I am the national co-ordinator of the Pan African Positive Women’s Coalition – Zimbabwe, a network of women living with HIV.
We have done a lot of work on Covid-19 led by women living with HIV.
Zimbabwe has submitted the C19RM (a response mechanism supporting countries to mitigate the impact of Covid-19 on programmes to fight HIV) funding request to the Global Fund as women living with HI.
With support from the Global Fund’s Community, Rights and Gender (CRG) Technical Assistance, we held consultations to help set priorities for women living with HIV in the country funding proposal. Our report of the country consultation was adopted by the country writing team.
Global Fund made it possible for women living with HIV to be heard and to meaningfully get involved in in-country processes.
In conclusion
My viral load is now undetectable as a result of access to HIV treatment.
I now only have a challenge with emerging issues caused by aging and HIV such as non-communicable diseases which are affecting most people aging with HIV.

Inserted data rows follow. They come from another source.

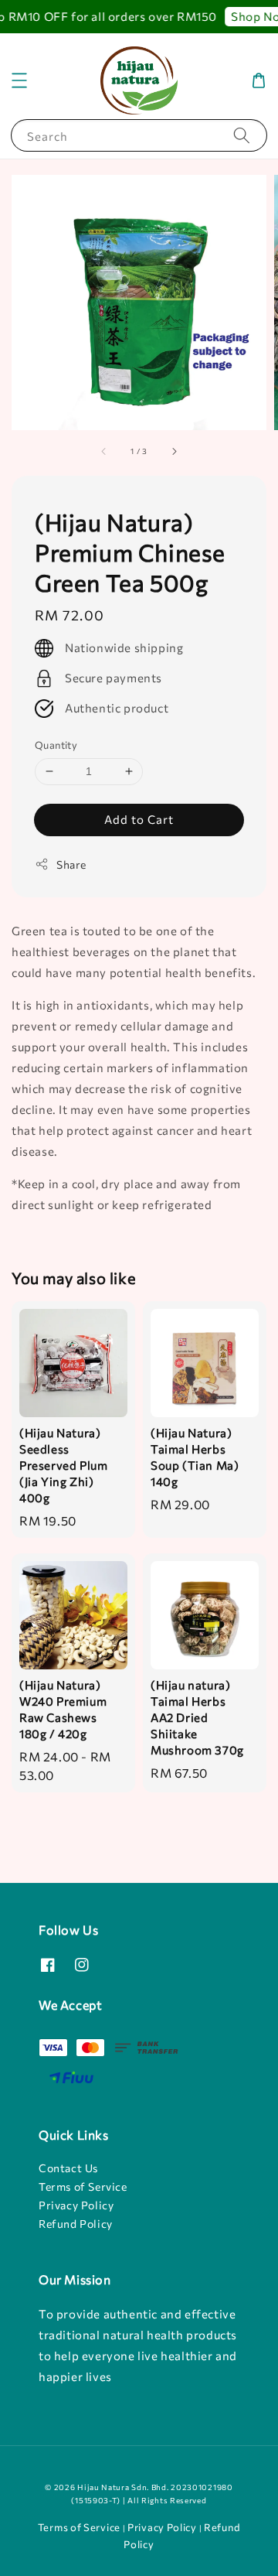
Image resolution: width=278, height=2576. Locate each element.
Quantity (56, 745)
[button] (19, 80)
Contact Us (68, 2168)
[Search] (241, 135)
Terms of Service (83, 2186)
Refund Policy (76, 2223)
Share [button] (71, 864)
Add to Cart (139, 819)
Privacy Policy (76, 2205)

I have written two books on my life with HIV and Tsitsi Dangarembga has produced a documentary “Growing Stronger” where I am a protagonist. It has been featured several times on ZBC TV and the world over.
Note about The Global Fund:
The Global Fund’s Disruption Report showed that testing for HIV fell by 41 percent between April and September 2020, compared to the same time in 2019 across Africa and Asia. During the first wave of the Covid-19 pandemic in Zimbabwe, Covid Response Mechanism (c19RM) investments of $45million from The Global Fund were used to provide PPE for healthcare workers, conduct over 13 000 Covid-19 tests, mitigate Covid-19 impact on HIV, procure lab equipment, renovate hospitals and other urgent improvements in health and community systems.
The Global Fund has awarded nearly US$ 1 billion to 106 countries to support their responses to Covid-19 as of 2021.